In 2020, the Nigeria Centre for Disease Control (NCDC) reported a total of 365 confirmed cases and 47 deaths in the first 5 weeks of the year - a case fatality rate (CFR) of 12.9% (12). Of these, Ondo, a state in the south-western region of the country has contributed the highest number of cases – 129 (35%) with a CFR of about 13% (13). Ondo state is endemic for LF, accounting for 35-50% of total number of cases in Nigeria since 2017. In view of this, a LF Infection Control and Research Centre (ICRC) was started at Federal Medical Centre, Owo, Ondo State in 2017. This centre is dedicated to the management of LF patients.
Other risk factors for mortality have been identified by some studies in other centres in the country. These determinants of mortality include extremes of age, pregnancy status in women, acute kidney injury, “creatinine and urea levels”, delay in treatment commencement as well as delay in the activation of the incident command system (14,15). It is pertinent to examine the contributory factors to LF-related mortality in Ondo State, Nigeria. This study therefore aimed to determine mortality related factors among confirmed LF cases at the LF Infection Control and Research Centre, Federal Medical Centre, Owo, Ondo State.
Methods
Study Area
This study was done at the Federal Medical Centre located in Owo, Ondo State Nigeria, a tertiary health facility established to serve the specialized health needs of Owo, Akure and their environs. The diagnosis of LF was confirmed by Polymerase Chain Reaction test. All LF positive patients seen at the FMC Owo were referred for treatment prior to January 2017. The Infection Control and Research Centre (ICRC) at the Federal Medical Centre started as Infection Control Ward (ICW) in January 2017 in response to managing LF. The ICW was renamed ICRC after the unprecedented outbreak of LF disease in the first few months of 2018. A-34-bedded facility was provided on the 28th day of February 2018. The ICRC collaborates with other national and international organizations for research and management including Nigeria Centre for Disease Control (NCDC), Alliance for International Medical Action (ALIMA) and African Centre of Excellence for Genomics of Infectious Diseases (ACEGID).
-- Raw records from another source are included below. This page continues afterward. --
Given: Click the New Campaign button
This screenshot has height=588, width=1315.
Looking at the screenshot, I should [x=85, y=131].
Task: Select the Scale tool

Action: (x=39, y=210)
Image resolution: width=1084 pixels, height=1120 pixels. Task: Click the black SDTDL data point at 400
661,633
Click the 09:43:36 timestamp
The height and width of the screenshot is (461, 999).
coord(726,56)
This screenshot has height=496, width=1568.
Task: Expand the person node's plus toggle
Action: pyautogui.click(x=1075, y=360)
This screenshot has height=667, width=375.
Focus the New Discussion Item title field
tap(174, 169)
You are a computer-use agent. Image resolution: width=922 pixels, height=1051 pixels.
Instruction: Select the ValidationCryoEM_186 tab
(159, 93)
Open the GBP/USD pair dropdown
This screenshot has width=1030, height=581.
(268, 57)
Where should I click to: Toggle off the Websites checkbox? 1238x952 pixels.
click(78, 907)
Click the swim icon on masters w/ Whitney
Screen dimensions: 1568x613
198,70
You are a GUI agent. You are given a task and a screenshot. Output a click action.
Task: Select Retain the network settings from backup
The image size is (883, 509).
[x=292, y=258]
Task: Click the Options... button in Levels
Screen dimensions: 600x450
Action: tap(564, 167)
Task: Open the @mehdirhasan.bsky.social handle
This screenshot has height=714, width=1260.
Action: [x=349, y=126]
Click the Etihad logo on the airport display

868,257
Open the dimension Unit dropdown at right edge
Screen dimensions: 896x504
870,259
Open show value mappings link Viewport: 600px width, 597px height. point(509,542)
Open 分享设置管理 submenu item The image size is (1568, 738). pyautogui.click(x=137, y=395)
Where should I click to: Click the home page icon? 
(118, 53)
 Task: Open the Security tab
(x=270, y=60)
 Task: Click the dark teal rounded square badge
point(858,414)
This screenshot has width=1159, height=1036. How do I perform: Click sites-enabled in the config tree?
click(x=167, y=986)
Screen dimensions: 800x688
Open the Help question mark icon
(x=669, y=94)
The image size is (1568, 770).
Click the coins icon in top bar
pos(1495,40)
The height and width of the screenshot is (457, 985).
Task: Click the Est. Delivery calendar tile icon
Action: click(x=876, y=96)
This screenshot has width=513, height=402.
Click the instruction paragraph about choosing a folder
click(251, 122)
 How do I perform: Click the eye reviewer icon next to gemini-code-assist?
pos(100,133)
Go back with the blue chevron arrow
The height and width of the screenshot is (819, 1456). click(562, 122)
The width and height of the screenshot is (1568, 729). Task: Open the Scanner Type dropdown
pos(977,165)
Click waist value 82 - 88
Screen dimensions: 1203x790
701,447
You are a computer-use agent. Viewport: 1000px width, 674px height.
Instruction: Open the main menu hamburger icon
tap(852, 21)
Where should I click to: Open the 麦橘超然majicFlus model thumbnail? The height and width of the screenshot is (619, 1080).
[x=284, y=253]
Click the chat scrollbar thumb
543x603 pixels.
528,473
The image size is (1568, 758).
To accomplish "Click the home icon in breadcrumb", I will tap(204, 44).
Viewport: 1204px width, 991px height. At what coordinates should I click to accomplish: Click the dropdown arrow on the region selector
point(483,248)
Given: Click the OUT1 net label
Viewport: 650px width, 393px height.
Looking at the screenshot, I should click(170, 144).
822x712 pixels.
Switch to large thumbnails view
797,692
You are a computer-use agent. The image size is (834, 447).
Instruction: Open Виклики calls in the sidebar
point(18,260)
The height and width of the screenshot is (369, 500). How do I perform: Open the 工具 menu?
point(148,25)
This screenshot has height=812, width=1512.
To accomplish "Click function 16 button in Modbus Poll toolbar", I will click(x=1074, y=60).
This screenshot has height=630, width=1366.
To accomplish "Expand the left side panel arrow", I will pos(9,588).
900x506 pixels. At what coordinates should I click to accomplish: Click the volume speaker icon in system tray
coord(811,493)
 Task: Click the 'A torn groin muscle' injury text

The activities of the ICRC are controlled through an Emergency Operations Centre (EOC) that was set up to serves as the command centre for all activities during an outbreak. The various pillars of the EOC form the foundation on which the EOC functions. In this current outbreak, the National LF EOC operates on six major pillars as activated by the Nigeria Centre for Disease Control: Coordination, Surveillance/Epidemiology; Case management; Infection Prevention and Control/Safe Burial; Risk Communication; Logistics; and supplies and Laboratory. Response activities revolve around these pillars.
Study Design
A cross sectional study design was used by conducting a retrospective review of the records of all patients who had been treated for LF at the facility since 2017 till March 2019.
Sampling technique
All the records of patients who had been treated at the facility since 2017 till March 2019 were included. Line lists and clinical records were used to extract information on age, sex, date of onset of symptoms, date of first presentation at the health facility with LF symptoms, date of sample collection, date laboratory confirmation was received, date ribavirin was commenced, comorbidities, and outcome.
Data analysis
We analysed surveillance, epidemiological, clinical and laboratory data during the 2017 to 2018 outbreak and the peak period (January to March) of 2019. Descriptive statistics were done, case fatality rate (number of death/ those at risk of dying * 100) was calculated. Associations between independent variables and death were explored with Chi square tests. Logistic regression was used to identify the predictors of death. Normal creatinine level was defined as 0.6 to 1.2 milligrams (mg) per decilitre (dL) in adult males and 0.5 to 1.1 milligrams per decilitre in adult females. Creatinine levels were measured by the Jaffe method, which is an alkaline-based method. Creatinine in the sample reacts at an alkaline PH with the picrate to constitute a creatinine-picrate complex. We defined ribavirin commencement as early if it was initiated within 7 days of symptom onset and as delayed if it was not. Peak transmission period is the first 12 weeks (January-March) yearly. We defined confirmed cases based on the Technical Guidelines for Integrated Disease Surveillance and Response in Nigeria (16,17). Data was analysed with Statistical Package for the Social Sciences version 23.0. P values ≤0.05 were statistically significant.
Results
Out of the 440 patients tested, 308(70%) were positive for LF. However, records were available for review for only 276 of these positive cases. The median age was 34 years (inter quartile range= 24-48 years). Among those aged 46 years and above, 16(20%) died compared to 3(10.7%) among patients less than 18 years (p=0.006). Death among males was 24(15.5%), while death among females was 6(5%), (p=0.005). In patients with elevated creatinine level, 15(24.2%) died compared to 6(4.1%) of those with normal creatinine level (p<0.001). There was no difference in death rate between the peak and non-peak period. In all 30 patients died (case fatality rate [CFR] = 10.9%; Fatality rates went from 1.6% in 2017 to 10.5% in 2018 and 16.7% in 2019, p=0.025. Figure 1. Fatality was 12.5% (1 out of 8) among pregnant women with 100% foetal death. CFR was 16.3% among those who commenced Ribavirin 7 days or more after onset of symptoms later from onset, 24.2% in those with elevated creatinine and 40.7% in those with elevated urea. Table 1
The leading signs and symptoms that LF confirmed patients presented with were fever (251), body weakness (145) and headache (100).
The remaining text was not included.